◆ DOCUMENT SECTION
* * * * *

For example, if 10% of the task is sequential (\(p = 0.9\)), the maximum possible speedup is \(1/(1-0.9) = 10\times\), regardless of how many machines you add. Amdahl’s Law is also a reminder about where to focus optimization effort: speeding up a component that constitutes only 5% of total runtime can never improve overall performance by more than 5%.

Startup costs: there is a fixed overhead to initialize parallel tasks, distribute data, and coordinate results. This overhead does not diminish as more machines are added.

Interference: processors and machines compete for shared resources — network bandwidth, shared storage, even the scheduler. Adding more machines can actually increase contention.

Skew: work is rarely distributed perfectly evenly. If one machine receives twice the data of others, the overall job time is dominated by that machine, and the effective speedup is cut in half. Skew is a pervasive challenge in parallel data systems, particularly for operations on data with non-uniform value distributions.

5. Parallel vs Distributed Systems

These terms are sometimes used interchangeably, but the distinction matters for database systems:

Parallel systems: all machines are co-located in the same data center, connected by a high-speed LAN (often InfiniBand or 10–100 GbE). Network latency is low (microseconds to low milliseconds) and bandwidth is high. Parallelism is done for performance.

Distributed systems: machines are spread across geographic locations, connected by wide-area networks. Network latency is much higher (tens to hundreds of milliseconds, bounded by the speed of light) and bandwidth is more constrained. Distribution is done for necessity — fault tolerance, disaster recovery, and low-latency access for users in different locations.

The engineering challenges differ accordingly. Parallel database query processing (the focus of the next section) primarily deals with data movement and coordination within a data center. Distributed transactions (covered separately) must additionally handle network partitions, geographic latency, and consistency across replicas that cannot communicate instantaneously.

6. Data Partitioning (Sharding)

In a shared-nothing system, a relation cannot live on a single machine — it must be divided across machines. Each piece is called a partition (or a shard — the terms are equivalent). The entire relation \(R\) is the union of its partitions \(R_1, R_2, \ldots, R_k\).

There are two standard partitioning strategies:

Hash partitioning: apply a hash function \(h\) to a chosen attribute (typically the primary key): tuple goes to machine \(h(\text{key}) \bmod k\). This distributes tuples uniformly and is the most common approach. Apache Spark defaults to hash partitioning. The downside: range queries (“find all users with ID between 100 and 200”) will hit every machine, because tuples in that range are distributed across all partitions.

Range partitioning: divide the attribute’s value range into \(k\) intervals and assign each interval to a machine. Range queries on the partition key can be answered by one machine (if the range fits in one partition) or a small subset. The downside: if the data is not uniformly distributed, some ranges may get many more tuples than others — a skew problem. Statistics (histograms) or sampling are used to choose range boundaries that approximately equalize partition sizes.

* * * * *

◆ INFORMATION PROVIDED
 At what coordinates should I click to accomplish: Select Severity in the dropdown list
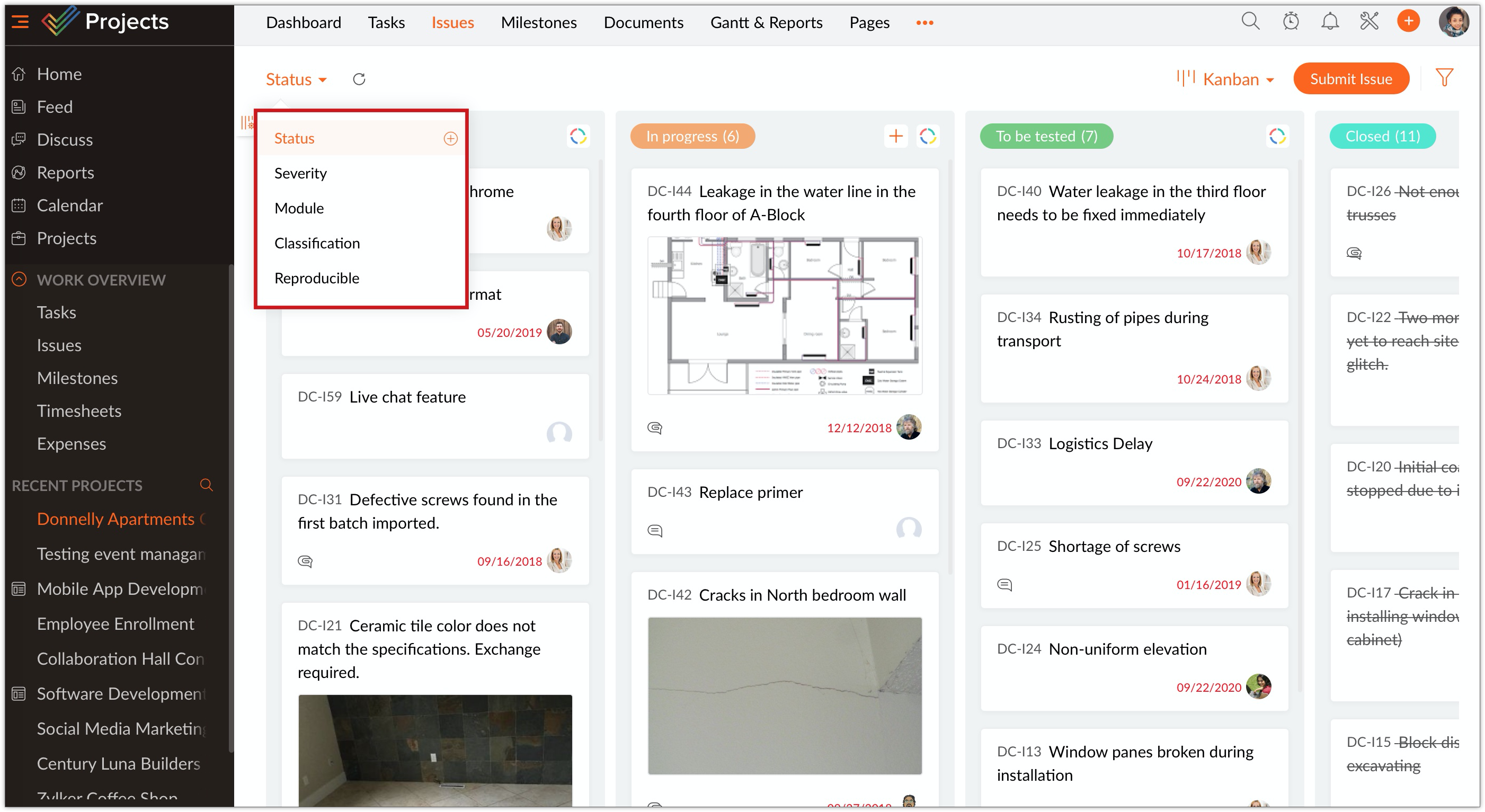(x=300, y=173)
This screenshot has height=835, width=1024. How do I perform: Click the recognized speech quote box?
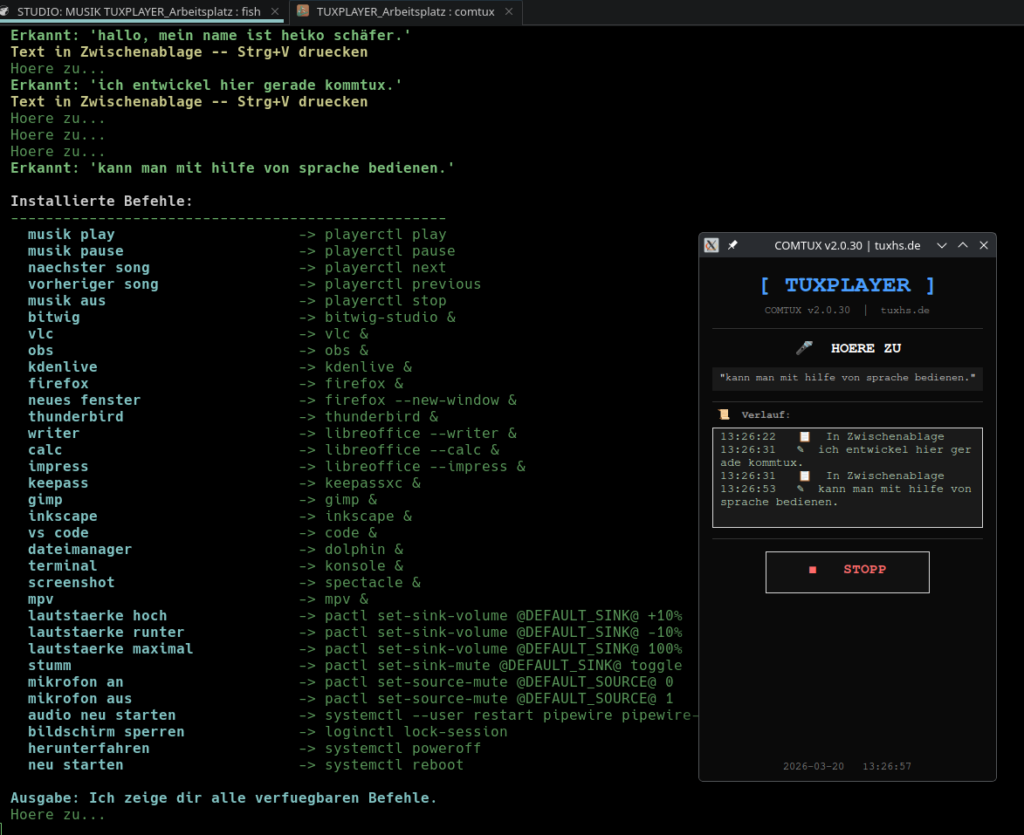point(847,378)
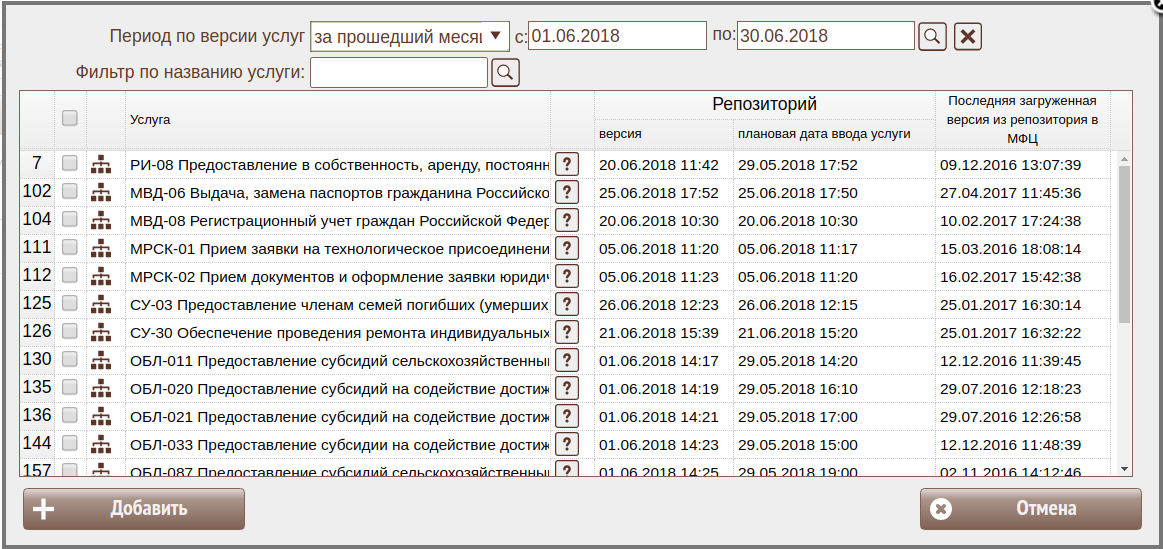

* * * * *

◆ WRITTEN PROBLEM 1
Return the passage of the parallel databases text from "Startup costs: there" to "actually increase contention.", word for word.
◆ WRITTEN PROBLEM 2
According to the parallel databases text, which partitioning scheme does Apache Spark use by default?

◆ FINAL RESULT 1
Startup costs: there is a fixed overhead to initialize parallel tasks, distribute data, and coordinate results. This overhead does not diminish as more machines are added.

Interference: processors and machines compete for shared resources — network bandwidth, shared storage, even the scheduler. Adding more machines can actually increase contention.

◆ FINAL RESULT 2
Hash partitioning.